Dr. King gave other speeches. Speeches about how evil war was. Speeches about evil poverty was. Speeches about how ridiculous the lack of good healthcare was. He said, “the world is all messed up. The nation is sick. Trouble is in the land. Confusion all around.” But yet, all we’re bombarded with is, “I believe that unarmed truth and unconditional love will have the final word." But what about, “there is nothing more dangerous than to build a society, with a large segment of people in that society, who feel that they have no stake in it; who feel that they have nothing to lose. People who have a stake in their society, protect that society, but when they don't have it, they unconsciously want to destroy it?”

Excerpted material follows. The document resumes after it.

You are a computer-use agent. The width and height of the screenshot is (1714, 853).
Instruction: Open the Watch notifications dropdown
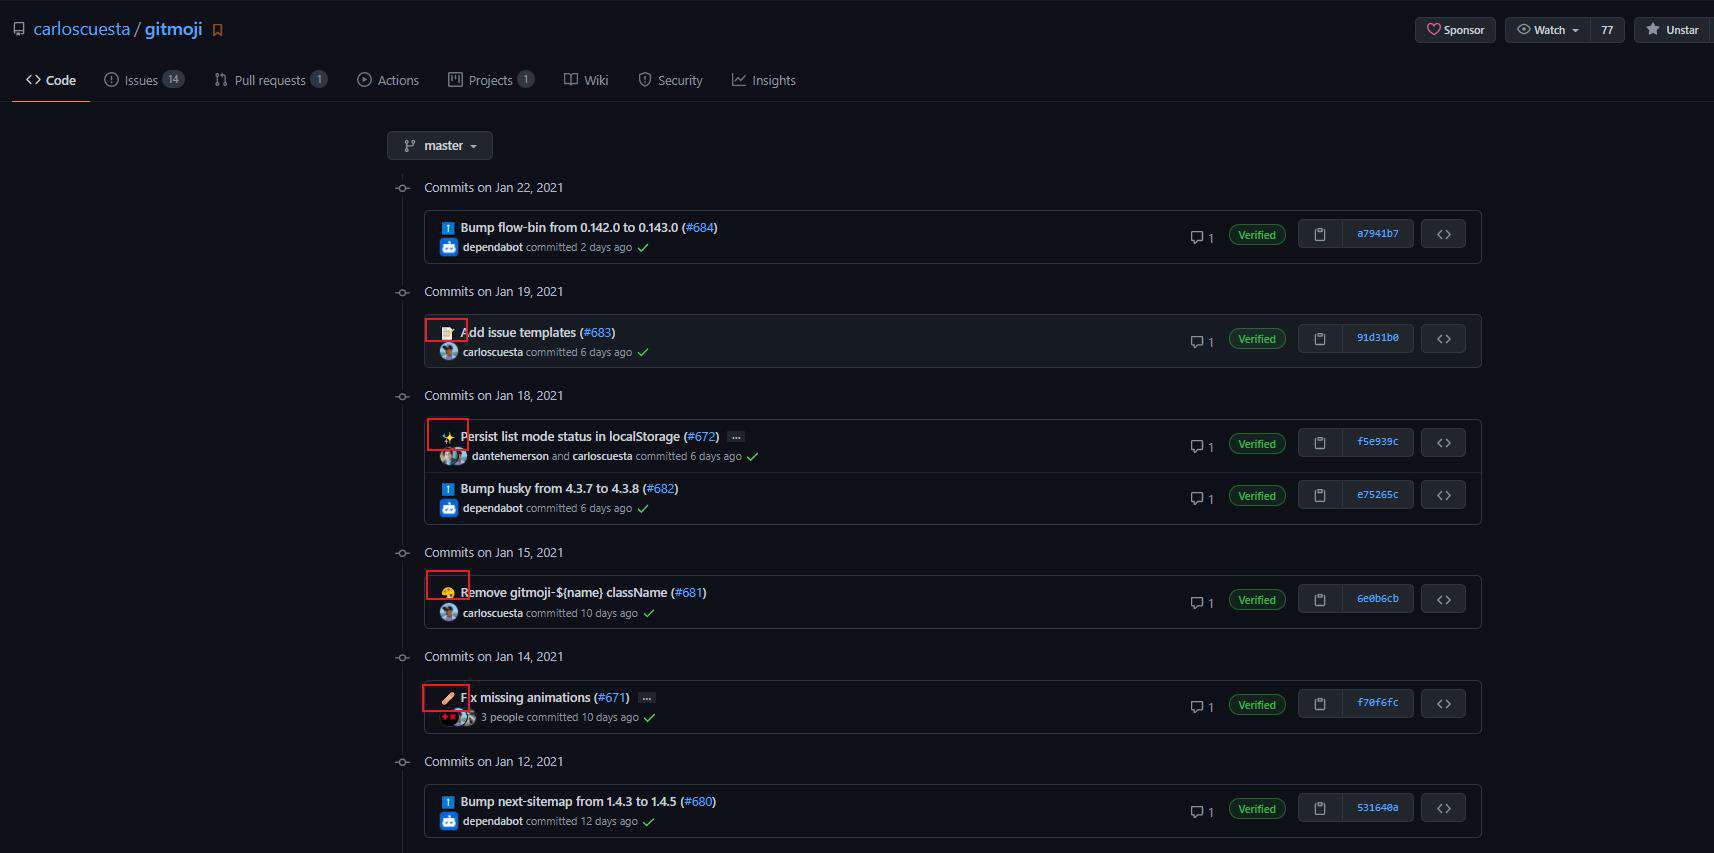[1548, 30]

Why is it that I hear more about Dr. King wanting Blacks and whites to like each other than I hear about statements such as, “we must never be ashamed of our heritage…or the color of our skin. Black is as beautiful as any color….I am black and beautiful.” Why is it that we hear more about Dr. King wanting unity amongst Blacks and whites than we do about Dr. King wanting us to treat those who do not reside in America with the same dignity? What about when Dr. King said, “God didn’t call America to do what she’s doing in the world now….God didn’t call America to engage in a senseless, unjust war…and we are criminals in that war. We have committed more war crimes almost than any nation in the world and I’m going to continue to say it. And we won’t stop it because of our pride, and our arrogance as a nation.”

Why haven’t we talked more about Dr. King; the realist? Why are we so stuck on Martin; the Dreamer? What good is a dream without actions? What good are quotable quotes without a complete picture?

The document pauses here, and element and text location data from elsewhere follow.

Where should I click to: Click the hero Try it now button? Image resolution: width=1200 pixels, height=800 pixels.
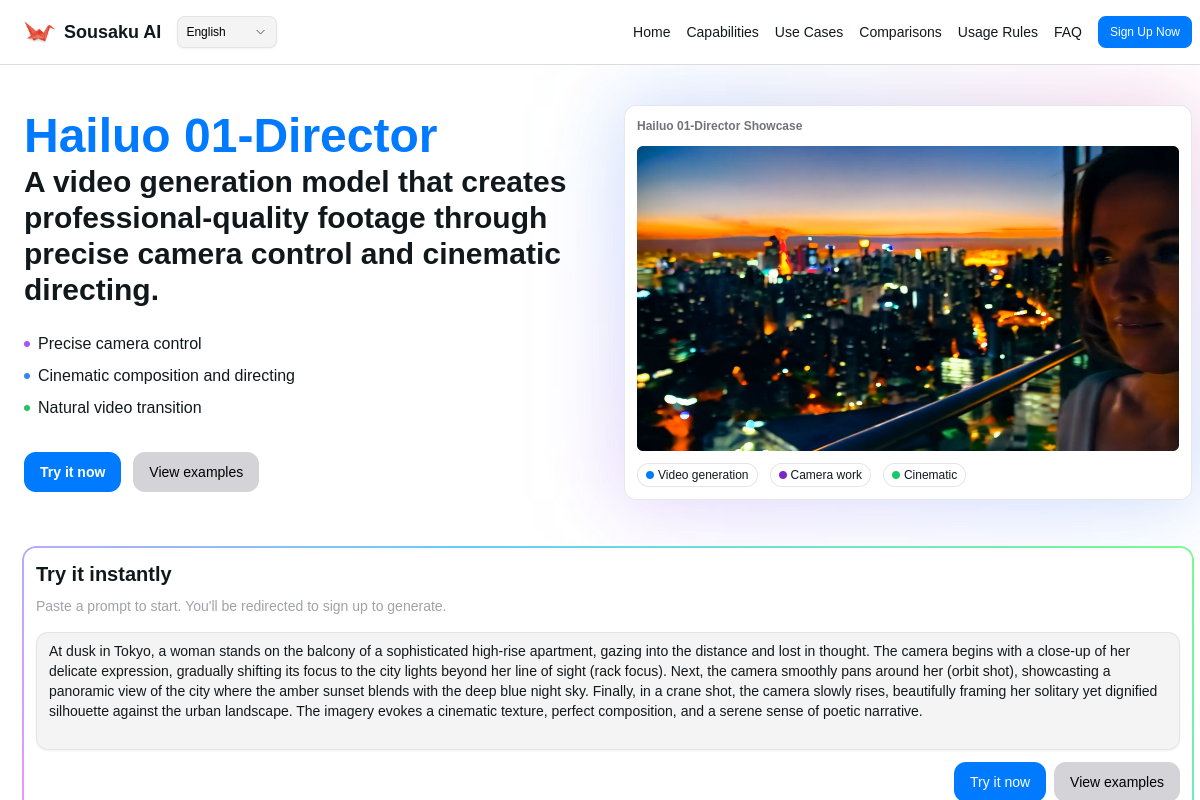[x=72, y=472]
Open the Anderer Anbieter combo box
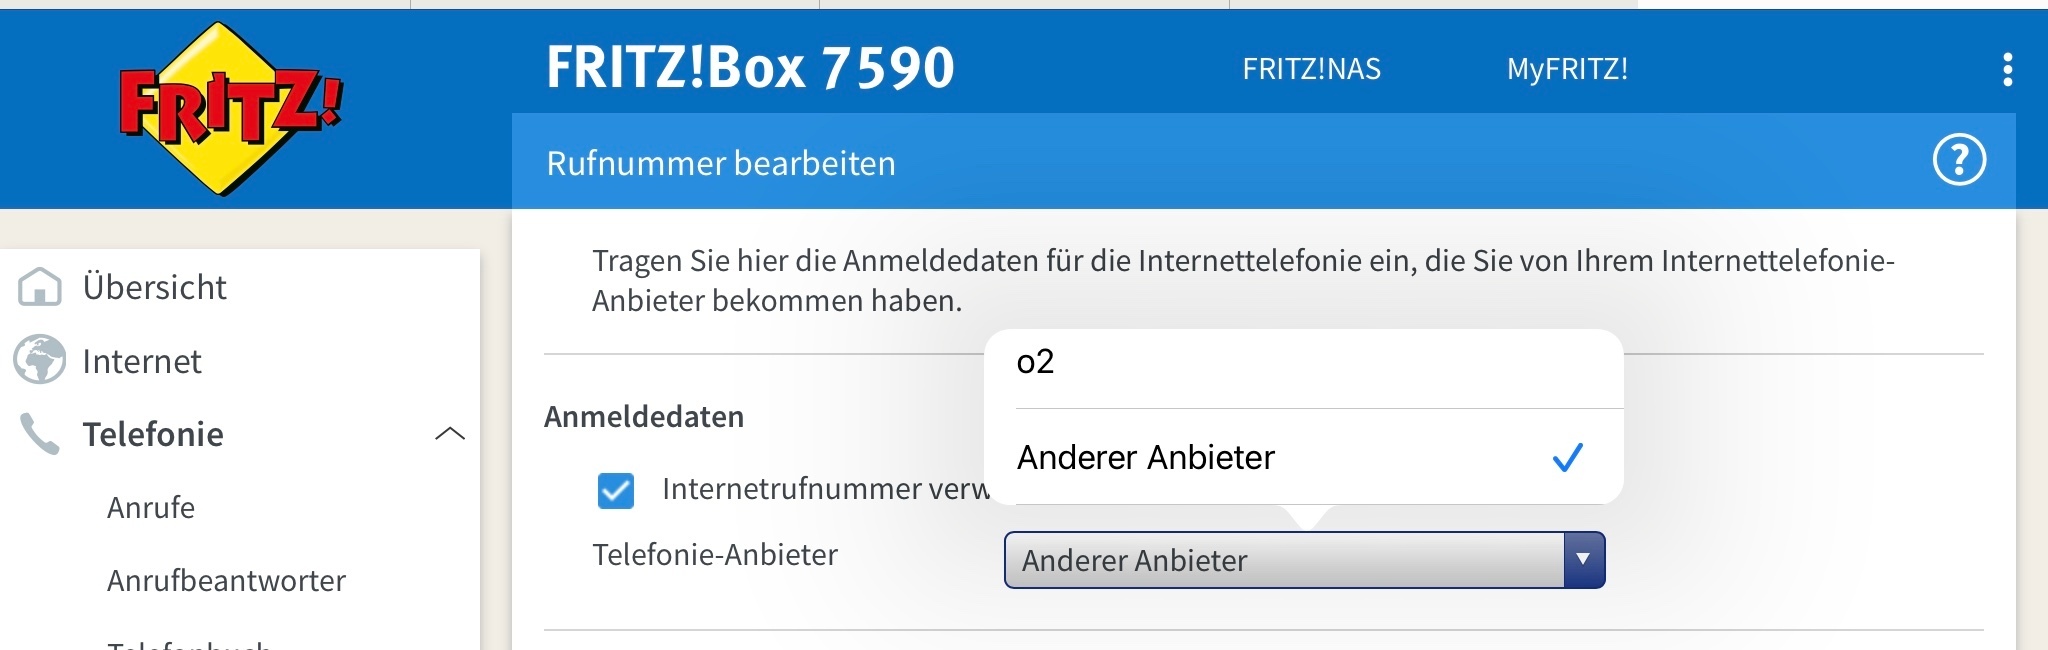 coord(1304,560)
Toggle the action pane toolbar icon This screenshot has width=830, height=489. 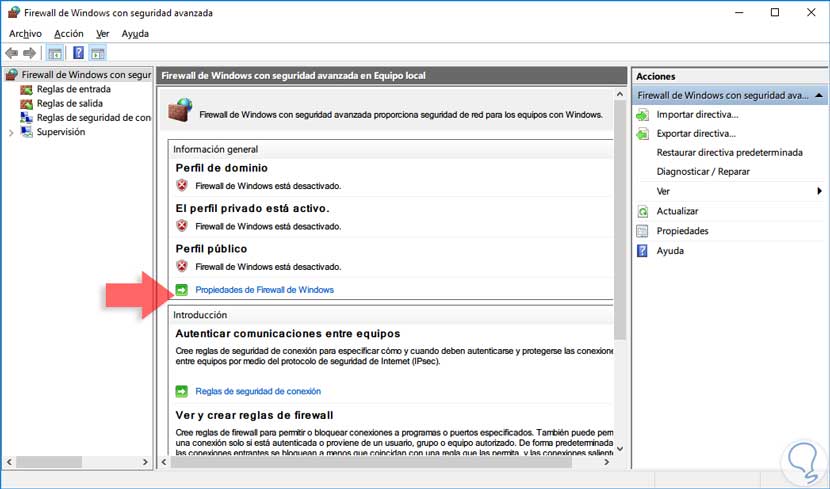pos(98,53)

I’ll tell you what good they are. They’re good for those who hated Dr. King when he was alive and now build monuments to him in his death because they know he's not alive to protect his own legacy and too many people are dense enough to let them create one for him. They’re good because they safely put blinders on our eyes. They raise up a man that we love and mutilate him into a man that they can love. They tell us just enough about him so that we can walk hand in hand one Monday out of the year. They tell us just enough so that we can keep on hanging onto that one “dream” that has long since turned into a nightmare of gargantuan proportions (especially for African-Americans).

Dr. King wasn’t a harmless caricature of a man who thought the solution to all injustice was integration. No, that's what they would have you to believe. Dr. King wasn’t like the Jesus in the pictures who went around carrying lambs. Dr. King was more like the Jesus who went into the temple and overturned tables. He was a man who said things like, “But God has a way of putting nations in their place……He has a way of saying ‘if you don’t stop your reckless course, I’ll rise up and break the backbone of your power.’ And that can happen to America.”

And yet, a man who lost his life while fighting for the rights of sanitation workers is now celebrated by Fortune 500 companies and we sit idly by as if that makes an ounce of sense. We sit around and listen to people twist his words for their own twisted gain while they support a war that Dr. King would’ve been just as sickened by as he was by the Vietnam War.

What we need to do is stop dreaming and WAKE UP and smell the coffee. We better take back Martin. We better let him have his own dream and think of some ways to get ourselves out of this terrible situation. We better remember who he was. We better be willing to give our lives just like he gave his.